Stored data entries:
--- START ---

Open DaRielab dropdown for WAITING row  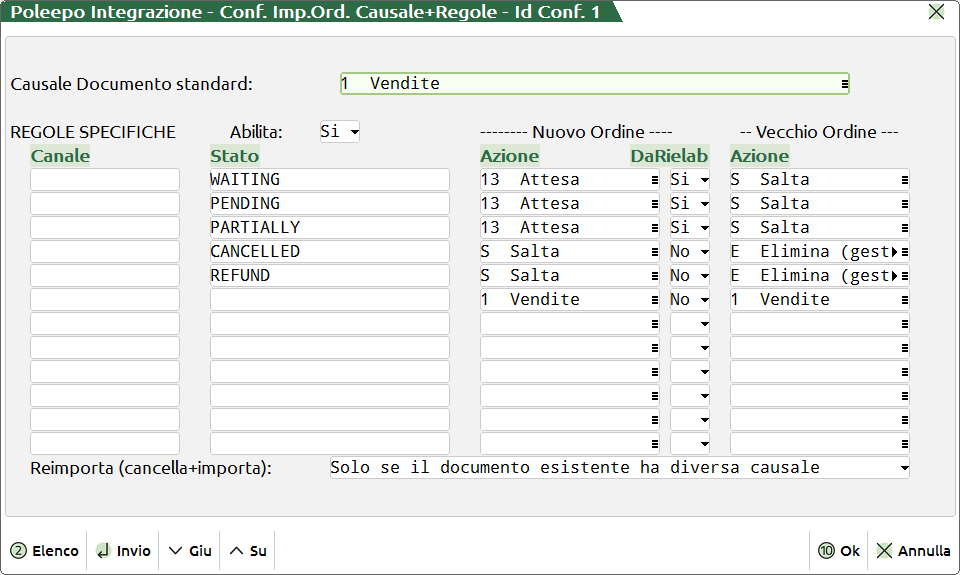690,180
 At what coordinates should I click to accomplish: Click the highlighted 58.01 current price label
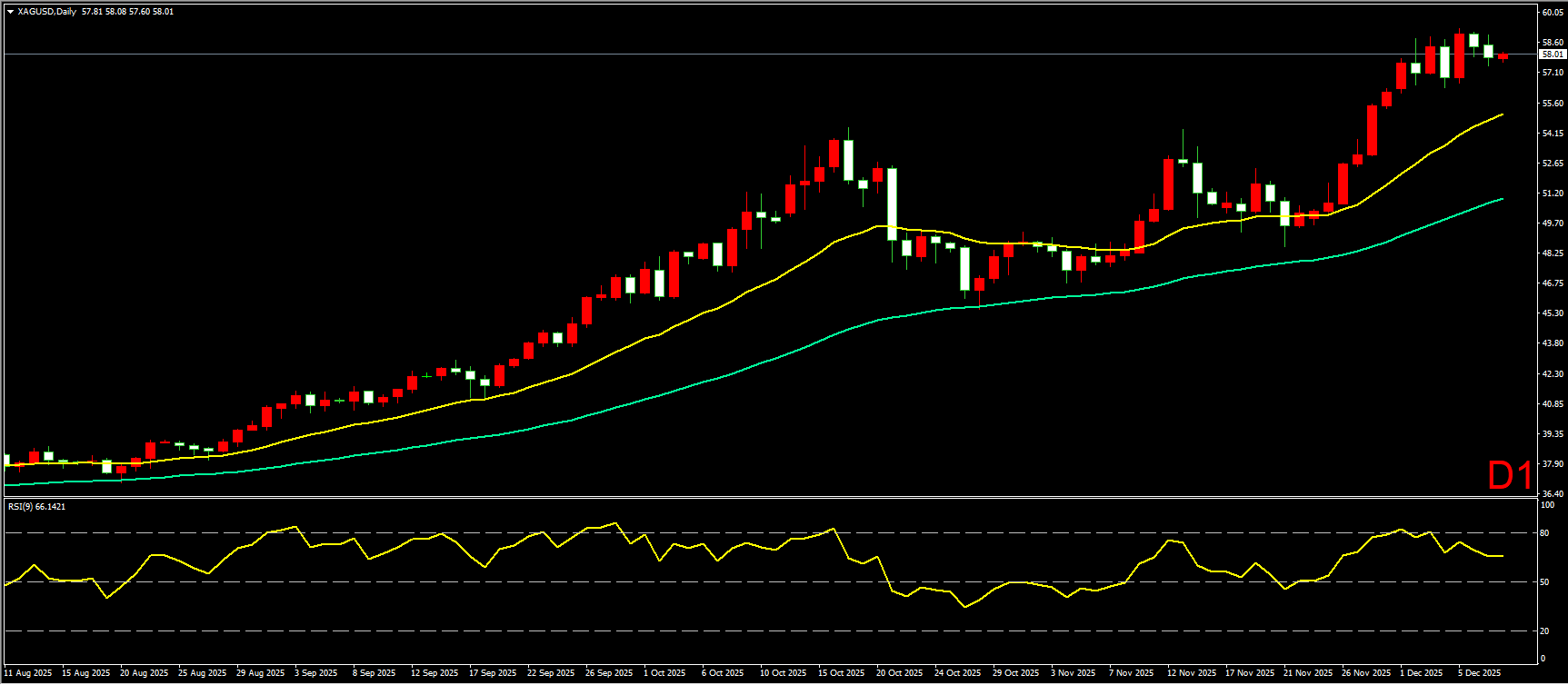coord(1553,55)
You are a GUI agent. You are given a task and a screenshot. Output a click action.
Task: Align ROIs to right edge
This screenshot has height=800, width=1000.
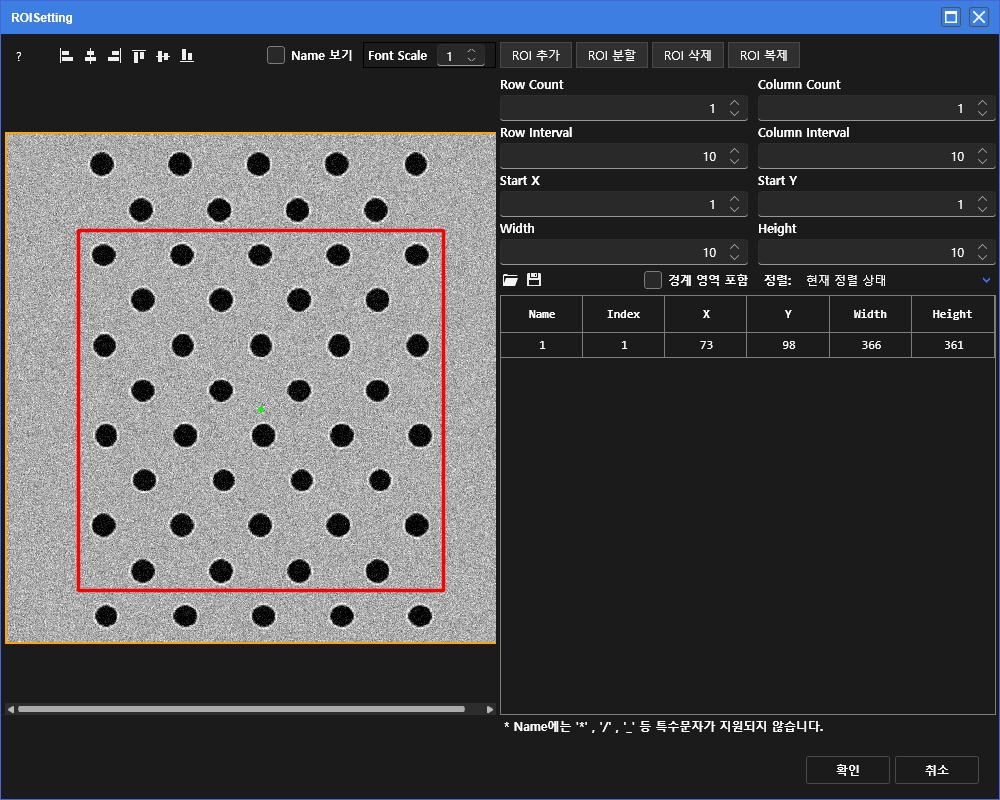[114, 56]
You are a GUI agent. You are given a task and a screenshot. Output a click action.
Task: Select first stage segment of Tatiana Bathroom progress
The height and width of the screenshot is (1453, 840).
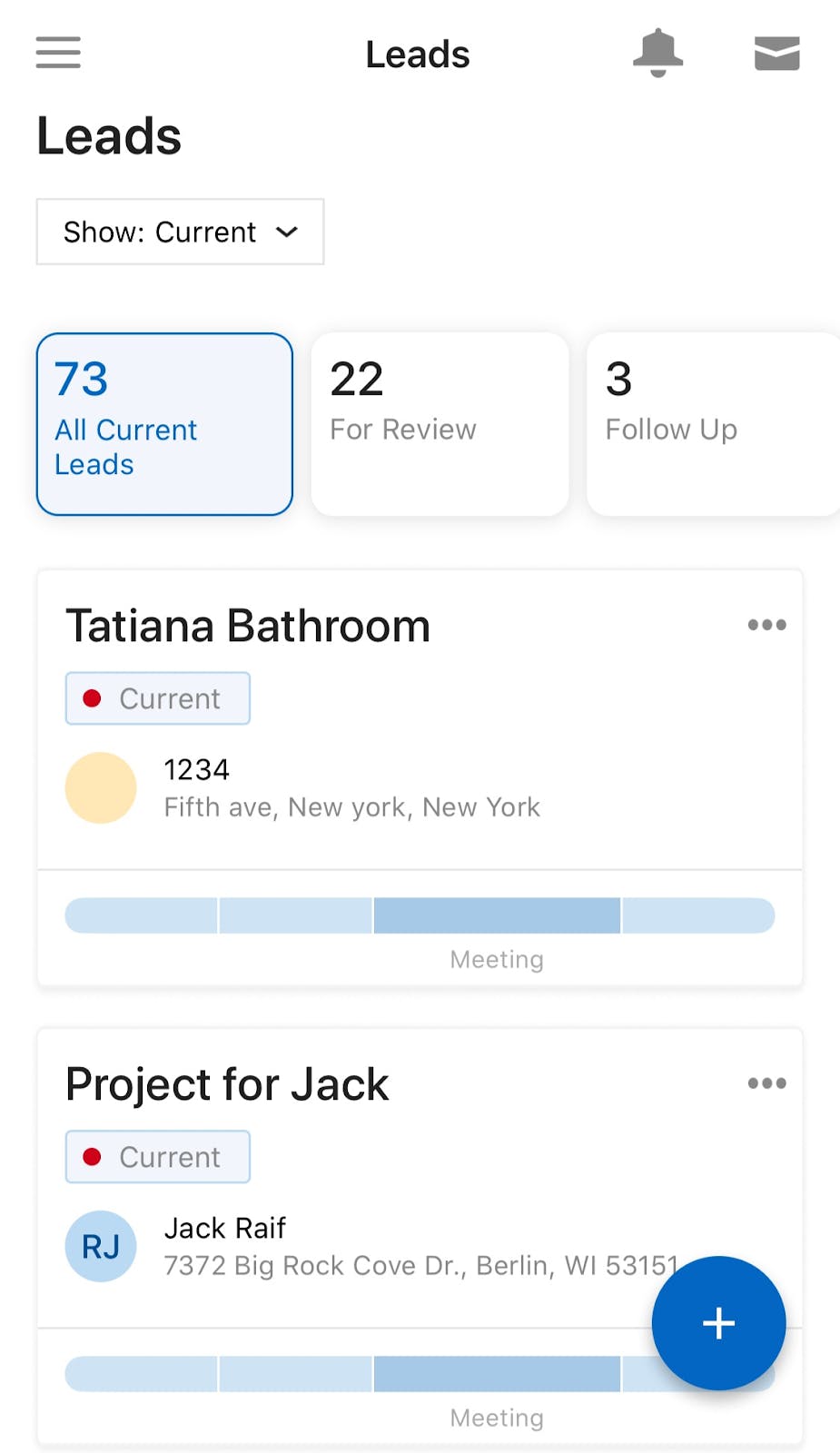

--- END ---

What needs to be done: Please copy the lines above, starting at the one that holds "At what coordinates" and stopping after the last line, exactly as they appear and minus the pictures.

Response:
 At what coordinates should I click to accomplish: Click the highlighted 58.01 current price label
coord(1553,55)
You are a GUI agent. You are given a task and a screenshot. Output a click action.
Task: Align ROIs to right edge
This screenshot has height=800, width=1000.
[114, 56]
You are a GUI agent. You are given a task and a screenshot. Output a click action.
Task: Select first stage segment of Tatiana Bathroom progress
The height and width of the screenshot is (1453, 840).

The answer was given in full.